**AIM OF THE TASK**
Search the records for "Choose". Copy every line where it appears.

**SUPPLIED RECORDS**
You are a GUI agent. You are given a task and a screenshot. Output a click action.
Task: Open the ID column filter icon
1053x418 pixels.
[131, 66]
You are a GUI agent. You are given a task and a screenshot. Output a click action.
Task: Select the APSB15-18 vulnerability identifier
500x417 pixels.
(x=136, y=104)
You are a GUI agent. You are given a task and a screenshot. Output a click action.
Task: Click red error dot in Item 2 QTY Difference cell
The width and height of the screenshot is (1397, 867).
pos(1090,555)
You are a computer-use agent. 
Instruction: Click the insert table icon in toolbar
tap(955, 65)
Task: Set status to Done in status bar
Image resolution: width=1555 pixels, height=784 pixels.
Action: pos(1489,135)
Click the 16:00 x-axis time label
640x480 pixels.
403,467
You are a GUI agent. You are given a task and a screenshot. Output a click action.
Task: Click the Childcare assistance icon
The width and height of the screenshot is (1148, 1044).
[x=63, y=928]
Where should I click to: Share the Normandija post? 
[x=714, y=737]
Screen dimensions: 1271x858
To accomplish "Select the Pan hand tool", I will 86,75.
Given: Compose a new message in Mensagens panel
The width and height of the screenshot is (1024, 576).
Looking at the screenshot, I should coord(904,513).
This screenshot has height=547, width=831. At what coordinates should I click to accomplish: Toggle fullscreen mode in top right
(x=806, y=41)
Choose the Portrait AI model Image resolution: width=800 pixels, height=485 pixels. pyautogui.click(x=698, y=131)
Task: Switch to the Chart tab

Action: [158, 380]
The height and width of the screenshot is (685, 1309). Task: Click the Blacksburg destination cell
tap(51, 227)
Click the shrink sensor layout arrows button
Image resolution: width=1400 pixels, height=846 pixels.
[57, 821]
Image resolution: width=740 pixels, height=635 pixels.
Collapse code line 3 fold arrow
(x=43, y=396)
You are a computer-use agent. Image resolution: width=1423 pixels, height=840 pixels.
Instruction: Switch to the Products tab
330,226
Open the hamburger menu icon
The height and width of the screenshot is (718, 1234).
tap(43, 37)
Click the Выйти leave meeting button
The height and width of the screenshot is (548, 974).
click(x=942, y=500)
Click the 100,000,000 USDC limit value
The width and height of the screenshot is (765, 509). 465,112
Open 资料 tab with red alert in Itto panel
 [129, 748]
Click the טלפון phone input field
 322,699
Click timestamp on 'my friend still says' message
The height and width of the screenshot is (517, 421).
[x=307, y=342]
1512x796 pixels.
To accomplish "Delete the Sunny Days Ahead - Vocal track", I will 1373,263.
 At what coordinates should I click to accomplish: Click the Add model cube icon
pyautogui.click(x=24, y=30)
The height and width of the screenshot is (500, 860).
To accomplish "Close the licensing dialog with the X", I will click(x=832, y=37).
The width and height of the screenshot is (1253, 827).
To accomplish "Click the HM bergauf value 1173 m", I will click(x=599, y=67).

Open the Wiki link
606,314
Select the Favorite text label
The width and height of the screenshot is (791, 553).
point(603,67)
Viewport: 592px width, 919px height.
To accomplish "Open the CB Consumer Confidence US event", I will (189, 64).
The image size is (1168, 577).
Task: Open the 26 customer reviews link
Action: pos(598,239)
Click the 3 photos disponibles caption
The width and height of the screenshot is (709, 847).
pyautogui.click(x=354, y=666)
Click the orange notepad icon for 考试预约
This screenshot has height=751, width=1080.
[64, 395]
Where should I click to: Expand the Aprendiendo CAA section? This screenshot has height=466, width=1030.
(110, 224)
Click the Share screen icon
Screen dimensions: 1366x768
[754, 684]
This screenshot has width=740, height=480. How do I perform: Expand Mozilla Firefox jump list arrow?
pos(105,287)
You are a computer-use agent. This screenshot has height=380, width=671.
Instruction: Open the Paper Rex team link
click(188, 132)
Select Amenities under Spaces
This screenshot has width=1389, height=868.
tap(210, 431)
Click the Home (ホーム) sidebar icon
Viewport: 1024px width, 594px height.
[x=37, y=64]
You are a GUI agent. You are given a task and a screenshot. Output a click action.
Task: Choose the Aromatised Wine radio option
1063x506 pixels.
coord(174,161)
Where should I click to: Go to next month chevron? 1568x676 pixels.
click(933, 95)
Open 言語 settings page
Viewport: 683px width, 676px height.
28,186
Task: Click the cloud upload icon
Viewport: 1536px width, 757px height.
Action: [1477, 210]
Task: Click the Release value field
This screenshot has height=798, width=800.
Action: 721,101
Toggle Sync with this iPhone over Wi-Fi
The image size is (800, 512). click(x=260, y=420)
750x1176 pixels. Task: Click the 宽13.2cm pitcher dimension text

**RESPONSE TO THIS TASK**
Choose the Portrait AI model Image resolution: width=800 pixels, height=485 pixels. pyautogui.click(x=698, y=131)
Task: Choose the Aromatised Wine radio option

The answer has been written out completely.